**JOB**
Convert every line of the items, from the one containing "Psicologia (37, 1945)" down to the one containing "Processos Gerenciais (EaD) (36, 1973)" (both included), into a Markdown table with the columns "No." and "Line". Number each row and leave out blank lines.
_ _ _
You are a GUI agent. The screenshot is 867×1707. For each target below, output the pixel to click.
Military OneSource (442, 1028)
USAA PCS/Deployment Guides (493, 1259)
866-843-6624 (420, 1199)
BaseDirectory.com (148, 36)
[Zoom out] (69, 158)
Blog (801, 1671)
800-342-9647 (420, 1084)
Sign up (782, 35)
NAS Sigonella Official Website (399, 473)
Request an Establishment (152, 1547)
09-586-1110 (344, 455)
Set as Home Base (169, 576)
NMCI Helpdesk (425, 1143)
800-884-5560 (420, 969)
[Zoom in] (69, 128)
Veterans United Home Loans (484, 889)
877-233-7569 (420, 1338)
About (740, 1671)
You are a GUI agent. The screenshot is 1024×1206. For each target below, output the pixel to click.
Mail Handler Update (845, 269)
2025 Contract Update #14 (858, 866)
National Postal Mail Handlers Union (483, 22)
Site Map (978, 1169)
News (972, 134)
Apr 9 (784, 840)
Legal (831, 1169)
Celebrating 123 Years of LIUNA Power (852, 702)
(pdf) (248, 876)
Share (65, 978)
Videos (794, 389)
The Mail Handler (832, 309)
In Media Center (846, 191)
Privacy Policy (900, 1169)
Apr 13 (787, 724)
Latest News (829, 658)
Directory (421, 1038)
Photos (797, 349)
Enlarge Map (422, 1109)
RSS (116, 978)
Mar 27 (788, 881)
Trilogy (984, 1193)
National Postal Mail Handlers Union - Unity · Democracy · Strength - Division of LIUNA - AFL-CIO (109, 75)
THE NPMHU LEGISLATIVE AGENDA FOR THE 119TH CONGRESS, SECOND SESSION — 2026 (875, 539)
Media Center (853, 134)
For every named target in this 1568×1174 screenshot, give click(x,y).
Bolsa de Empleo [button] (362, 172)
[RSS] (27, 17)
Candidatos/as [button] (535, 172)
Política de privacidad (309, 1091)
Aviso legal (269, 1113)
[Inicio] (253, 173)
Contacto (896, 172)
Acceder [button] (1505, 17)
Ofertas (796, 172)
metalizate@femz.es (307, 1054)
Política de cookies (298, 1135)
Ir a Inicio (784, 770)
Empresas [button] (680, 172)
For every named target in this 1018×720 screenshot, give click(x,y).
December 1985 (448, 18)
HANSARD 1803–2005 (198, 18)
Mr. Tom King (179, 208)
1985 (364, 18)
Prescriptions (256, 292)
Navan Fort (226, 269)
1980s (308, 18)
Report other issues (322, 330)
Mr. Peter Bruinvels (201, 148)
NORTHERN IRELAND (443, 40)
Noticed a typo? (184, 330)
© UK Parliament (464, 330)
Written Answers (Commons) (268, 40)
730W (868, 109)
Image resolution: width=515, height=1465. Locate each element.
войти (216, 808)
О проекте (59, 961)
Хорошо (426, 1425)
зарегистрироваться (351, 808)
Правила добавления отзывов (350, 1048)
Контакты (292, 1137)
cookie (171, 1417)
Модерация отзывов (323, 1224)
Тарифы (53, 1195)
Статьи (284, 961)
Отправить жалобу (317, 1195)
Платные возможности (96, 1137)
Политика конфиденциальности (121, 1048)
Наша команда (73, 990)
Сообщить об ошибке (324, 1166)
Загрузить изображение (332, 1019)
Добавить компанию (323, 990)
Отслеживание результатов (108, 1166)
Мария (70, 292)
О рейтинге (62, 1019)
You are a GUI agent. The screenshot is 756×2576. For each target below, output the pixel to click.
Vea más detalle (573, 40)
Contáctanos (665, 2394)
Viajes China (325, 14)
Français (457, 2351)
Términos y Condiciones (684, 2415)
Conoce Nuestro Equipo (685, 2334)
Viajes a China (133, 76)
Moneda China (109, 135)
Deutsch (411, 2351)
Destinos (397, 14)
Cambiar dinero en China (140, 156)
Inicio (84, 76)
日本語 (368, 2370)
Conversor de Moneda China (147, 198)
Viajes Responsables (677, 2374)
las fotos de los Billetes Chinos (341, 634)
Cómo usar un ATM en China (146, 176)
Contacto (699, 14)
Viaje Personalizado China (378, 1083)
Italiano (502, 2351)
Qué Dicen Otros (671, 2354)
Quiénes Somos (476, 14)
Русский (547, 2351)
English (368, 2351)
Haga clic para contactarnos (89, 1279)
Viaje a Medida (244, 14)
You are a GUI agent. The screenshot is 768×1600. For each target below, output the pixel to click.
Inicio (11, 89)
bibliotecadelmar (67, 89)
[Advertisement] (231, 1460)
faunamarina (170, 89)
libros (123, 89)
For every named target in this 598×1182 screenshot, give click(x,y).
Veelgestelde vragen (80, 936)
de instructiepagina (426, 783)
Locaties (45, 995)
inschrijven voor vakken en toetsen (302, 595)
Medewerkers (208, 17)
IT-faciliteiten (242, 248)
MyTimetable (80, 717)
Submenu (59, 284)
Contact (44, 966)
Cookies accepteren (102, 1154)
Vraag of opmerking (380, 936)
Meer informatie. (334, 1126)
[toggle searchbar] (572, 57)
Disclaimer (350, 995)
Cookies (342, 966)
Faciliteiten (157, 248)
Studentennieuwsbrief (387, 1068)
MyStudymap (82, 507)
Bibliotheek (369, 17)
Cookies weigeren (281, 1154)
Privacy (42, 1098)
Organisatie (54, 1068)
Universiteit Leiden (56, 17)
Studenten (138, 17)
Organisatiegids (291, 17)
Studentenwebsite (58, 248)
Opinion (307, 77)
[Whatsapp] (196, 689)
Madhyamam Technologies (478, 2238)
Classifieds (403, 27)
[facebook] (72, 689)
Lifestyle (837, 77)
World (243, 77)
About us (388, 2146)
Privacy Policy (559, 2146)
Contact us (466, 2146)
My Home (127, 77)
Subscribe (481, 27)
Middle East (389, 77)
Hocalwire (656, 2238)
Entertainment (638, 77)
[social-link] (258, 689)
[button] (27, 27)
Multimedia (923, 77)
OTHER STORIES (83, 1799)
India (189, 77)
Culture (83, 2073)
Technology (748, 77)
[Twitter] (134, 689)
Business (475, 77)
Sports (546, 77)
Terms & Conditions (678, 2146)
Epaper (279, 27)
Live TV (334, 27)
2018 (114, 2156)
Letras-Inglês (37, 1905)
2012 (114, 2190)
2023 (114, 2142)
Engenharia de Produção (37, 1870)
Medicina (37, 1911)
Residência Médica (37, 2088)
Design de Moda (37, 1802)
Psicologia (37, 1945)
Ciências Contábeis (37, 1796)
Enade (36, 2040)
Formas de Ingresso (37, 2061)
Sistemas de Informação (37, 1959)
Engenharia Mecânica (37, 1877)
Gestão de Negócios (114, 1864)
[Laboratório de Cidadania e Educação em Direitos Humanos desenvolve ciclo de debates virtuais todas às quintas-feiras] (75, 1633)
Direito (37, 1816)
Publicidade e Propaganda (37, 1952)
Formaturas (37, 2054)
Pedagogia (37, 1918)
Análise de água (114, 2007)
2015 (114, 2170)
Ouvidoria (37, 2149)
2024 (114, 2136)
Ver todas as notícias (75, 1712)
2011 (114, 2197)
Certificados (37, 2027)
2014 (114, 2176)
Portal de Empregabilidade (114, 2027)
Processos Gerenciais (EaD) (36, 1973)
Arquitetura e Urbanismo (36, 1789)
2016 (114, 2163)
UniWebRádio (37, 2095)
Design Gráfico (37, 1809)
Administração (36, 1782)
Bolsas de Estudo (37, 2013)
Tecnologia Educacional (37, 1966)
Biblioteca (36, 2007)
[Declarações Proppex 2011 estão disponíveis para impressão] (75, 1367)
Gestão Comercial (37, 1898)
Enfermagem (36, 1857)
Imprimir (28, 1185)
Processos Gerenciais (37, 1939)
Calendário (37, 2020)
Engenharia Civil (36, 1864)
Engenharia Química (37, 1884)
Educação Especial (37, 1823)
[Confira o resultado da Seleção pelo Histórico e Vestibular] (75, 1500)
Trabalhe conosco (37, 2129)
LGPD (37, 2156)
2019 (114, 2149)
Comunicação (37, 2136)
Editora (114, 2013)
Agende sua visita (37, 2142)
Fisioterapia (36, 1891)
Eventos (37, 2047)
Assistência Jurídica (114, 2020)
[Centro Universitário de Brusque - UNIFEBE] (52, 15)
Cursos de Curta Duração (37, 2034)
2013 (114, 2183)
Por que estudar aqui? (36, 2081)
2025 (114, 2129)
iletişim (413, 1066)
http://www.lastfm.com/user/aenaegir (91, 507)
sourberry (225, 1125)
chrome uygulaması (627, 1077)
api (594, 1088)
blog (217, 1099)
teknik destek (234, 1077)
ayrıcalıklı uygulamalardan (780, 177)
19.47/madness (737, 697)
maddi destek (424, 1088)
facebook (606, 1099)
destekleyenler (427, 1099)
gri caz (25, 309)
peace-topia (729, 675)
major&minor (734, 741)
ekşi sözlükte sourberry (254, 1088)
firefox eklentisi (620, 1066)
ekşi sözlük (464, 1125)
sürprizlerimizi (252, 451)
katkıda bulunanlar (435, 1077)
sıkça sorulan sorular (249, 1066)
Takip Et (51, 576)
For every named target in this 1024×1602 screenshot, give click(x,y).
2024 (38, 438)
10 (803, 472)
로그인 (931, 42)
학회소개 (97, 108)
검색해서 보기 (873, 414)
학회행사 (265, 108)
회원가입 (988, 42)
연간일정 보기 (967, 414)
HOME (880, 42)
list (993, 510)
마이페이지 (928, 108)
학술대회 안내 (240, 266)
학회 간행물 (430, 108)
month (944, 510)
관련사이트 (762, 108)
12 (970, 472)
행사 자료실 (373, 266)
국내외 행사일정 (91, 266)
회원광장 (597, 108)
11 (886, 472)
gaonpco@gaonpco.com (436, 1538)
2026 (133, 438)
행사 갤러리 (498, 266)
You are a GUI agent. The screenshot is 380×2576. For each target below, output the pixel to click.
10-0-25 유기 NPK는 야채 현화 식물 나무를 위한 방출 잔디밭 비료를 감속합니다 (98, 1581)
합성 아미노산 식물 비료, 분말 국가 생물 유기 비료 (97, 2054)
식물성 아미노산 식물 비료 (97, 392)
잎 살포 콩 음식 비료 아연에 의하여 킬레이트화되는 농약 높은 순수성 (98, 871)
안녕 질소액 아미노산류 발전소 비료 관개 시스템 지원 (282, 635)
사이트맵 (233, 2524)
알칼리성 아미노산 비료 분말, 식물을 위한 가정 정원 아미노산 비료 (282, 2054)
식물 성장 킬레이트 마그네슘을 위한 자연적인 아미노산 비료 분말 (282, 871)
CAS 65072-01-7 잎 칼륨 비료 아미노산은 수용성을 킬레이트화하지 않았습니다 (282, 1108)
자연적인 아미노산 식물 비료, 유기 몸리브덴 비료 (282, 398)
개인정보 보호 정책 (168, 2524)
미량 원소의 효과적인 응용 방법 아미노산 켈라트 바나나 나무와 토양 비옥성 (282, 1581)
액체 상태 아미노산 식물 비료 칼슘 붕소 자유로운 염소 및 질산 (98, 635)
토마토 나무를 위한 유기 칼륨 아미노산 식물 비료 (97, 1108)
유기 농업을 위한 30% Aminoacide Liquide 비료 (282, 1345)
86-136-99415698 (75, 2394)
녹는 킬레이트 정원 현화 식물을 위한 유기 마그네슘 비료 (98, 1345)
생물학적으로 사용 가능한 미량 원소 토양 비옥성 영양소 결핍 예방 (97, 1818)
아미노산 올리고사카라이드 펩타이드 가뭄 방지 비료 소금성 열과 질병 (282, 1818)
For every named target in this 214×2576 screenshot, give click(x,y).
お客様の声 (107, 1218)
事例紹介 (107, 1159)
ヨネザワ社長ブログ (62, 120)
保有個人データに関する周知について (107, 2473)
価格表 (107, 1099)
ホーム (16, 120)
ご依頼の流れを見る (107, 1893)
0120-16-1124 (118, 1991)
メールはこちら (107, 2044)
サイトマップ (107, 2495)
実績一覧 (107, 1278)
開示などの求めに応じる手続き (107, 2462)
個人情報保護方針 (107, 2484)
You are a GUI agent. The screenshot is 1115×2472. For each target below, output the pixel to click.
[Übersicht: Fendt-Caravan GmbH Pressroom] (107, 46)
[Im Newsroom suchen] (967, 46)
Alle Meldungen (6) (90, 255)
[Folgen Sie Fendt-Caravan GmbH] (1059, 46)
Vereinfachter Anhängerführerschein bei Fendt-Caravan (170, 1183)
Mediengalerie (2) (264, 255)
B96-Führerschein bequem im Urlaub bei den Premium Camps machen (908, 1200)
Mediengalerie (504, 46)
_ _ _
**TASK SOLUTION**
| No. | Line |
|---|---|
| 1 | Psicologia (37, 1945) |
| 2 | Ciências Contábeis (37, 1796) |
| 3 | Enade (36, 2040) |
| 4 | Formas de Ingresso (37, 2061) |
| 5 | Sistemas de Informação (37, 1959) |
| 6 | Engenharia Mecânica (37, 1877) |
| 7 | Gestão de Negócios (114, 1864) |
| 8 | [Laboratório de Cidadania e Educação em Direitos Humanos desenvolve ciclo de debates virtuais todas às quintas-feiras] (75, 1633) |
| 9 | Direito (37, 1816) |
| 10 | Publicidade e Propaganda (37, 1952) |
| 11 | Formaturas (37, 2054) |
| 12 | Pedagogia (37, 1918) |
| 13 | Análise de água (114, 2007) |
| 14 | 2015 (114, 2170) |
| 15 | Ouvidoria (37, 2149) |
| 16 | 2024 (114, 2136) |
| 17 | Ver todas as notícias (75, 1712) |
| 18 | 2011 (114, 2197) |
| 19 | Certificados (37, 2027) |
| 20 | 2014 (114, 2176) |
| 21 | Portal de Empregabilidade (114, 2027) |
| 22 | Processos Gerenciais (EaD) (36, 1973) |